Natural, human oestrogens, as well as synthetic substances such as the contraceptive pill, pesticides and industrial chemicals, are transported mainly via our wastewater into surface waters. These so-called hormonally active agents can upset the normal hormone balance of aquatic organisms such as fish, and affect their development, health and reproduction. Fish take in these substances via their gills. While the hormonally active agents do degrade over time in the water, they can bind to other particles and be deposited in the sediment, where they accumulate.
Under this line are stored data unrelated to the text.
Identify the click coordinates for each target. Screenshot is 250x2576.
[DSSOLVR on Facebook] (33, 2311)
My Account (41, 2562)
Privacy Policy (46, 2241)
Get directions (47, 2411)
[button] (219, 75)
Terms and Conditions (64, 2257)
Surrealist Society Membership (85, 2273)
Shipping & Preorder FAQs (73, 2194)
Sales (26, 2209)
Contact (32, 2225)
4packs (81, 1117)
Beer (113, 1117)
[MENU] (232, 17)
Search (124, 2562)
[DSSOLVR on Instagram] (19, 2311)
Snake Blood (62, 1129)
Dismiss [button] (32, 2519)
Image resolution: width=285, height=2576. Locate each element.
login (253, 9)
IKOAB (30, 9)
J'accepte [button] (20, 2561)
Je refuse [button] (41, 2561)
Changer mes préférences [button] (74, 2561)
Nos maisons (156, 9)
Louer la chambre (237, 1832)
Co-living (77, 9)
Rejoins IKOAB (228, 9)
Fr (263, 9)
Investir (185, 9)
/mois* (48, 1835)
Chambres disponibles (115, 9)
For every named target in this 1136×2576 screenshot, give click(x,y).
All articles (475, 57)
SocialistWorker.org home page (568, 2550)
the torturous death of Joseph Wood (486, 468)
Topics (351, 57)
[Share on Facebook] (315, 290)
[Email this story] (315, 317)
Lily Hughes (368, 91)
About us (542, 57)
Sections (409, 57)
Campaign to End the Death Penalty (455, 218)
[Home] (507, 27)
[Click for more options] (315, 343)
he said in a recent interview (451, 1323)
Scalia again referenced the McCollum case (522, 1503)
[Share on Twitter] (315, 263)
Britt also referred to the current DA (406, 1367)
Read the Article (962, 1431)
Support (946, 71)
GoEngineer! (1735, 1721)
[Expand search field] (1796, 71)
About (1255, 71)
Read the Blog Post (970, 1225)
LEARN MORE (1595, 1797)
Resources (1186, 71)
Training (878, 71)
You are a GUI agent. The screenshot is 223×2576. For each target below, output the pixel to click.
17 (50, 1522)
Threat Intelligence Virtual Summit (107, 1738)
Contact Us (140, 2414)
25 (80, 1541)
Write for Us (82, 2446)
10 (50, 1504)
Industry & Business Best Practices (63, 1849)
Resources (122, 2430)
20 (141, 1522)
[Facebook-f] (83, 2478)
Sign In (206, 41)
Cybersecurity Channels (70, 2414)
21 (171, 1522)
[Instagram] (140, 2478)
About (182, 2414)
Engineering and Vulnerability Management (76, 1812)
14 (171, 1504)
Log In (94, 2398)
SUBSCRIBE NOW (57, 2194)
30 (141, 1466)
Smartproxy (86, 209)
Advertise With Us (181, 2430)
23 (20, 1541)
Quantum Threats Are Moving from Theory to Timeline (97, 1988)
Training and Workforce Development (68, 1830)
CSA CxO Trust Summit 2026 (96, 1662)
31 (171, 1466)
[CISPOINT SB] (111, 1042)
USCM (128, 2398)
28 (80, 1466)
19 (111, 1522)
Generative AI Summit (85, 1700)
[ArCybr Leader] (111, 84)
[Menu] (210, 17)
A new study by Anne-Katrin Müller from the Rheinisch-Westfälische Technische Hochschule Aachen in collaboration with the Ecotoxicology Centre in Dübendorf shows how turbulence can re-release the substances to circulate in the surrounding water.
The researchers investigated the Luppe river in Sachsen-Anhalt, which is a hotspot for pollution with hormonally active agents, and xenooestrogens in particular. For their tests, the researchers took sediment samples into the laboratory and, in a beaker, simulated the kind of turbulence that can occur during a flood. They then determined the concentration of freely circulating hormones in the water using a passive collector. The results show that hormones bound to sediment particles can to some extent be released again when they come into contact with the water, and can then be present in ecotoxicologically relevant concentrations. “This could potentially have negative effects on aquatic organisms”, explains Etienne Vermeirssen, Group Leader for aquatic ecotoxicology at the Ecotox Centre, and co-author of the study.
From laboratory to field
However, the researchers cannot prove that this is the case purely through their current work. So, to test their hypothesis they need to take the leap from the beaker to the real world. Follow-up tests in an artificial basin system have already been carried out and are currently being evaluated, says Vermeirssen. “It would be fascinating to then take the work into the field and measure the bioavailability of hormonally-active agents in actual surface waters – before, during and after flooding events.” This work could be carried out in Germany, as hormone pollution levels in Swiss lakes and rivers are actually very low. The reason for this is that wastewater treatment plants by and large remove the oestrogenically active substances. “This also means that river sediment pollution is less of a concern in Switzerland than it is in Germany”, says Vermeirssen, who goes on to explain that the latest laboratory tests at the Ecotoxicology Centre carried out by him and his master’s student Ali Kizgin have shown concentrations in the Luppe to be 50 times greater.